Azay–le–Rideau ukazał się w perspektywie alei. Niemal ażurowa klatka schodowa, frontowe okna niczym zebrane w kolumny powierzchnie pełne światła, górą biegnące ozdobne zwieńczenia, dachy o proporcjach wręcz idealnych. – Chodź naokoło – powiedział. Okrążali fosę od lewej, Natalia przystanęła przy lustrze wody, popatrzyła na zameczek, potem na jego odbicie w zielonkawej wodzie, delikatnie marszczone powiewami wiatru. – Uff – westchnęła – za dużo tego piękna, a to dopiero pierwszy dzień. Aż chciałabym wskoczyć do wody i ten zwiedzić – pokazała na odbicie. – To skacz – powiedział. – Skacz freteczko, potem cię wyłowię. Zrobiła ruch, jakby chciała wskoczyć. Stał nieporuszony. Roześmiał się, uderzony myślą o Natalii – fretce na emblematach zamkowych. Odwróciła się. – Ze mnie? – Nie, kochanie – wyciągnął do niej ręce. – Pomyślałem, że powinienem sobie emblemat herbowy wyrysować. Z fretką. Chodź do środka, potem jeszcze przyjdziemy do parku. Wrócili do frontowych schodów. – Tutaj, popatrz – powiedział, już wewnątrz – emblematy Franciszka Pierwszego i Claude de France, salamandra i gronostaj. Pomyślałem sobie, że w moim mogłaby być fretka. – One są niemal wszędzie – zauważyła Natalia – Tak – dodał Krzysztof – i jeszcze rozmaite wariacje na temat. A tak w ogóle, to tutaj jest jakoś ciasno. – Krzyś – Natalia popatrzyła z uwagą – ty go nie lubisz. Nie lubisz Azay-le-Rideau, perełki w dolinie. Dlaczego, kochanie? – uśmiechnięta zajrzała mu w oczy. – Bardzo jestem ciekawa.

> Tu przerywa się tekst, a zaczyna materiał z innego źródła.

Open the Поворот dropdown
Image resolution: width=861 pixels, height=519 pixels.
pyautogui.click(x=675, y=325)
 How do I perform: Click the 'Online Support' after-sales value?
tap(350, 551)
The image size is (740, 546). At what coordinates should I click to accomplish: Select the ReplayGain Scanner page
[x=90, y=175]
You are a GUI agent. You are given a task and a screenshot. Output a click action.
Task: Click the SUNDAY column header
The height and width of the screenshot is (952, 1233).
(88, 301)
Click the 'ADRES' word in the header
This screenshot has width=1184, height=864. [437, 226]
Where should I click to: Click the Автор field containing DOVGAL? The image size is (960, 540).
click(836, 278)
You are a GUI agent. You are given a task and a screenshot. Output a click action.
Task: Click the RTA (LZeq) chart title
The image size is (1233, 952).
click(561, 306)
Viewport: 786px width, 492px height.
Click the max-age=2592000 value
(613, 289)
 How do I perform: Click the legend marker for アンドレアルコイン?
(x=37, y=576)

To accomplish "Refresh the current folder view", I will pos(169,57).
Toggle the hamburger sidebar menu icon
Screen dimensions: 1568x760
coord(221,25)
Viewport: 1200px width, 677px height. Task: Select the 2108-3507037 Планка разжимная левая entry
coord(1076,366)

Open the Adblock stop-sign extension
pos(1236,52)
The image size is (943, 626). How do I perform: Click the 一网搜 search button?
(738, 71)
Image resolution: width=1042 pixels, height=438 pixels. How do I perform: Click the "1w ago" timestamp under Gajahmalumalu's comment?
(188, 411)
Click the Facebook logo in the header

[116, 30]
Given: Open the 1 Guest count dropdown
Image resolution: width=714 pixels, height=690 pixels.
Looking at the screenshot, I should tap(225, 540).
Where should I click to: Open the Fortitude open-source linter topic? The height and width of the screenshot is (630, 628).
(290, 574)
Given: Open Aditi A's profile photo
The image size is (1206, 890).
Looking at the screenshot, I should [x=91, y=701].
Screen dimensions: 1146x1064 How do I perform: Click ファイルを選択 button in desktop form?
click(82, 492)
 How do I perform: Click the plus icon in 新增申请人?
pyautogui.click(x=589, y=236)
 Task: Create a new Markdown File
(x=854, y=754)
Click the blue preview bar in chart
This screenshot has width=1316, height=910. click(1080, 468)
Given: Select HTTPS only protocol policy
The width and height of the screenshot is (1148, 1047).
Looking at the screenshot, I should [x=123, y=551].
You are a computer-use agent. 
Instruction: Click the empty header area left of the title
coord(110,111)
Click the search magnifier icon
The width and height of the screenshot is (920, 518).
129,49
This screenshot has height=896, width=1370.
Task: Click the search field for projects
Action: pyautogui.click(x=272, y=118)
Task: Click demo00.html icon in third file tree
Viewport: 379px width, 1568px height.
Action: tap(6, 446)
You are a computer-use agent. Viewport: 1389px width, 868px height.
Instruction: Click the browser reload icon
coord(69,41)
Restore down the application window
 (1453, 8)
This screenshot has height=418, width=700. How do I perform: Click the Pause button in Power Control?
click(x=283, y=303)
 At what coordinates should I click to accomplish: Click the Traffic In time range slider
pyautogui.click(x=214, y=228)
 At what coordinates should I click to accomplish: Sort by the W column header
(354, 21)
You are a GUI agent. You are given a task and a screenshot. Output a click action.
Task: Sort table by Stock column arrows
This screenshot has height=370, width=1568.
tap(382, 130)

– Lesbahy – powiedział. Stali na mostku nad kanałem, na prawo od zamku, Natalia oparta o balustradę patrząca na odbicie w wodzie, on odwrócony tyłem, obejmując ją ręką opartą łokciem o balustradę, ręką wędrującą wśród uroków Natalii, coraz wyżej. – Przestań – powiedziała. – Albo nie. Przestał na chwilę. – Nooo – mruknęła. – Lesbahy – powtórzył – ta baba. Franciszek przepędził jej męża, a potem i ją. Z zamku też. Minister… zamilkł. Natalia wygięła się wężowym ruchem i jego ręka powędrowała trochę wyżej. Natalia wygięła się jeszcze raz. – Pół biedy złodziej, ale że bez wyobraźni, z kobietą nasączoną ambicją jak gąbka… Mieszczuch. – Mmm – zamruczała – sama nie wiem, o co cię poprosić. La continuation – obróciła się – ou l’explication.[1] – Chodź tu – przyciągnął ją do siebie. Opierała się teraz łokciami o jego ramiona, oddalona o centymetry. – Wiesz jaki on jest? – zapytał. – On ci buty wyliże żebyś tylko powiedziała, że jest najśliczniejszy. Przymilny i lepki, klejący się od swojej elegancji i smaku. Obrzydliwie mieszczański, popatrz – przyciągnął ją do siebie jeszcze bardziej. – Ta ściana od fosy aż się prosi o więcej szkła, więcej okien. – Szsz – powiedziała Natalia. – Nie mogę oddychać, ale słucham Krzyś, słucham. Okropny jesteś. – To by się odbijało w nieskończoność – powiedział. – O krok, ale dla niego niemożliwy do wykonania. – Ale on jest śliczny – powiedziała Natalia tuż przy jego twarzy. – Śliczny i elegancki. – Pewnie – powiedział. – Pewnie, że jest. Ale Chenonceau gwiżdże na twoją opinię, on po prostu wie, że jest piękny. Nie obchodzi go, co o nim myślisz. On jest – jak osoba, jak ty – spojrzał w oczy odległe zaledwie o włos. – Czy ciebie obchodzi, jaka jesteś? – Pewnie! – Natalia zamilkła. – Krzyś – powiedziała po chwili – pewnie, że chcę ci się podobać, ale ja wiem po prostu. – Aha – powiedział. – Ty wiesz, a ten tutaj co chwila pyta: ładna jestem? Arogancja, brakuje mu arogancji. Nie obchodzi mnie, co o mnie myślisz. Jestem piękna i wiem, że jestem piękna, nie muszę się podobać, bo wiem, że się podobam. Coś zaczęło mu kiełkować w głowie. Natalia pchnęła go jakby chcąc, żeby wpadł do fosy, przeszła na środek mostka, zatańczyła kilka kroków menueta. – Arogant – powiedziała. – No, czekam.